How to Design for Engagement Through Interactivity
What does it really mean to create an engaging learning environment and learning activities? After all, most educators would probably say they set out with the intention of creating learning experiences that engage. However, anyone who has taught for any real length of time will tell you that in some years even the most finely crafted learning content just lands better than others.
The reason, of course, is that there’s no one-size-fits-all trick to engage every audience. Therefore, when we talk about designing for engagement, we start by thinking about the audience — and we routinely find ourselves with multiple audiences. The differences between them can be subtle or substantial. In my own context, I’m regularly adjusting for the difference between, say, administrators and learning designers. For other educators it could be the difference between children and adult learners. Perhaps even in the same class.
And then, knowing your audience isn’t just knowing their age and their background, but also understanding the circumstances in which they’re learning.

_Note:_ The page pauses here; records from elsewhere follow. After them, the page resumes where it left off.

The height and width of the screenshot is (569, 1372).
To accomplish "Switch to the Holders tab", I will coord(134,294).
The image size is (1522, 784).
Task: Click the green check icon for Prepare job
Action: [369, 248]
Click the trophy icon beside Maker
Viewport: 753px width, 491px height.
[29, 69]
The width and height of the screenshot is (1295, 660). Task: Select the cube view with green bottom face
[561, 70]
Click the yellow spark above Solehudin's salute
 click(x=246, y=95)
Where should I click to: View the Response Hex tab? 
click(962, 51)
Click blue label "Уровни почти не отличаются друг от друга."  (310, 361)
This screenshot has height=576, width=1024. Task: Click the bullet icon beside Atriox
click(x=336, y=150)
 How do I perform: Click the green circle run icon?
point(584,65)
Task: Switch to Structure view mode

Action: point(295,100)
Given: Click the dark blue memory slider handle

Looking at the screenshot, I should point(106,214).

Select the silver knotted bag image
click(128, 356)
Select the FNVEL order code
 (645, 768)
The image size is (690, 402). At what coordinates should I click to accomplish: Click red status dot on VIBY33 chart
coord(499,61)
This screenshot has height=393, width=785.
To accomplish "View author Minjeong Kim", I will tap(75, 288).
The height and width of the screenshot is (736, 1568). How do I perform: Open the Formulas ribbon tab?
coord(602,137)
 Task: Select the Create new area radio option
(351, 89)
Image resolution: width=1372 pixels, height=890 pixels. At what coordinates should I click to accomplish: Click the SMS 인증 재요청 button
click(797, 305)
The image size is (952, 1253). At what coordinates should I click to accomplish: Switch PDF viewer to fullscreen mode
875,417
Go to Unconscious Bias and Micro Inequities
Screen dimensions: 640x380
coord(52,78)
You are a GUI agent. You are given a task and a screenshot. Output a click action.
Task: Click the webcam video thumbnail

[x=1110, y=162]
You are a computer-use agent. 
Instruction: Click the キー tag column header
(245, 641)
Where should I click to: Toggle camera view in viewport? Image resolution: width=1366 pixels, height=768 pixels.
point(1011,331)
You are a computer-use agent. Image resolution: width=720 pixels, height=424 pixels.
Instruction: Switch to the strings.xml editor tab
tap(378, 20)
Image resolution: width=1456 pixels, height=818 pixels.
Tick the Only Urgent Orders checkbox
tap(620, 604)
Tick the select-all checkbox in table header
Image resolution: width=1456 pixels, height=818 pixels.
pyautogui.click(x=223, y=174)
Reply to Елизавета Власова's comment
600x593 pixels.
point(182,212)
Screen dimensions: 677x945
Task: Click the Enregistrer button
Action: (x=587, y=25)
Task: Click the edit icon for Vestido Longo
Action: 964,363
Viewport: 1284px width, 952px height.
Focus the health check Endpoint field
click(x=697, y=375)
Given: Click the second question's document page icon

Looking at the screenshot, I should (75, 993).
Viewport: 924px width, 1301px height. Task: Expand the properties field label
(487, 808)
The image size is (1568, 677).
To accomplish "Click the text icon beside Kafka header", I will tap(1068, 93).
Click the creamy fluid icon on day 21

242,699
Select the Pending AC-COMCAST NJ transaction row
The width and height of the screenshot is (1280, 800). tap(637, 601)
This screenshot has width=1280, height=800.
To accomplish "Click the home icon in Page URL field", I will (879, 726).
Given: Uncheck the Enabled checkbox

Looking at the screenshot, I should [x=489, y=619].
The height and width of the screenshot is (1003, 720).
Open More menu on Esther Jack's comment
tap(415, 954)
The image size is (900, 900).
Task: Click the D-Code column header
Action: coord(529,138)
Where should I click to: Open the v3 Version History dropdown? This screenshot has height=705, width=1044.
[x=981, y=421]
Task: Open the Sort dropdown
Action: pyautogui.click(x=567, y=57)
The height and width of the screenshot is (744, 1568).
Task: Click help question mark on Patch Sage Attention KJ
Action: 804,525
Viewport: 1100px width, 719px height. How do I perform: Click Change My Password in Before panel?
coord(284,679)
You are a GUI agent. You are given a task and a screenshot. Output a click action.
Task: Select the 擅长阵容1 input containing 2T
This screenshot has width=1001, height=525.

We also need a good idea of the amount of time your audience can commit to learning, the devices they have access to, and the restrictions that internet connectivity imposes, among other variables.
Meeting Audiences Halfway With Clear Expectations, Objectives and Course Organisation
Understanding your learners’ situations, the reasons for their choice of learning environment and how their needs change through the course of their days, weeks and months, will allow you to better pitch your learning. However, understanding your audience is only half the battle — they have to understand you, and specifically what you want them to get out of the learning.
We can fully engage when we know what to expect. This clarity often comes from within the team creating the content — so it’s critical to be clear about who’s responsible for what and set clear objectives within our projects. This makes it far easier to communicate our expectations to the student, such as the time you expect a task will take and what you expect they will learn. Expectations work both ways. You should also be communicating things like the pace at which you will grade work and when you’re going to be available.
Course organisation is another important avenue. Consistency across your courses — including using templates as a starting point for the learning materials you construct — can help you shape expectations about how material works and where information can be found.
Regardless of whether templating is involved, it’s important to pay attention to page navigation, drawing the learner’s eye to the right places and meeting their expectations of how everything behaves. These principles can be supplemented by tools such as user tours, guiding learners — especially first-timers or learners who have to deal with the idiosyncrasies of a variety of LMS's — to key areas of the overarching navigation through a simple automated tutorial. Navigation within the activity is also important. There must be a logical path to follow that leads learners toward the key learning objectives.
The Importance of a Range of Interactive Approaches
When we build interactivity into our courses, they’re engaging by default. We make the learner an active participant in constructing knowledge and promote critical thinking. This is done in parallel with increasing motivation, participation, knowledge retention and overall investment in the topic.
Open LMS is a big fan of H5P, the free and open-source content collaboration framework that allows us to build a wide range of interactive content into our learning.
However, we also like to build in interaction in other ways — we’re fans of BigBlueButton with highly effective interactive whiteboard and polling features that we love to integrate into lessons. Tools like this give our learners the opportunity to interact with others in unexpected ways. They highlight that full interactivity isn’t the only valid approach — short bursts of interactivity can revitalise the room and keep engagement high.
Start small
Indeed, just because you have all the tools at your fingertips doesn’t mean you have to use all of them at once. We always encourage educators to start small and focus on integrating some of the interactive content types they already use into their materials and assessments. These could include video, text, images, quizzes, etc.
We also like to combat the assumption that interactivity is exclusive to synchronous work — being live is cool, but having time to digest and create has its advantages!
When we build in certain types of interactivity, the learner feels like their opinion, thoughts and feedback matter. Another thing I like to do is to take a temperature check. Every three to four weeks in a course, I ask a single question, usually something simple like “Did you find this week’s lesson useful?”, “Do you feel you absorbed what you needed to learn?” or “Was this interesting for you?”
Sprinkles stick
Even if you’re not face-to-face or even synchronous with your learners, these small moments of interactivity help them to better engage with you because they recognise you’re a person who cares about their learning. They also help you collect crucial feedback.
The little activities you sprinkle into your courses along the way may seem relatively low stakes, but they can also stick in the minds of your learners in ways that other material may not. This can pay dividends beyond the little engagement boost they offer in the moment: you could consider collecting them together as a supplementary way to practice and revisit the material.
Final Thoughts
While engaging learners and building engaging learning are related concepts, they’re not the same thing. There are many ways you can engage your people: reaching out to them, talking to them, introducing yourself via a welcome letter. Building engaging learning requires us to think about clear course organisation. Setting clear objectives and outcomes, communicating what they can expect of us, and whether we’re giving them options to interact. By knowing our audiences, we can build learning environments that people want to come to — and come back to!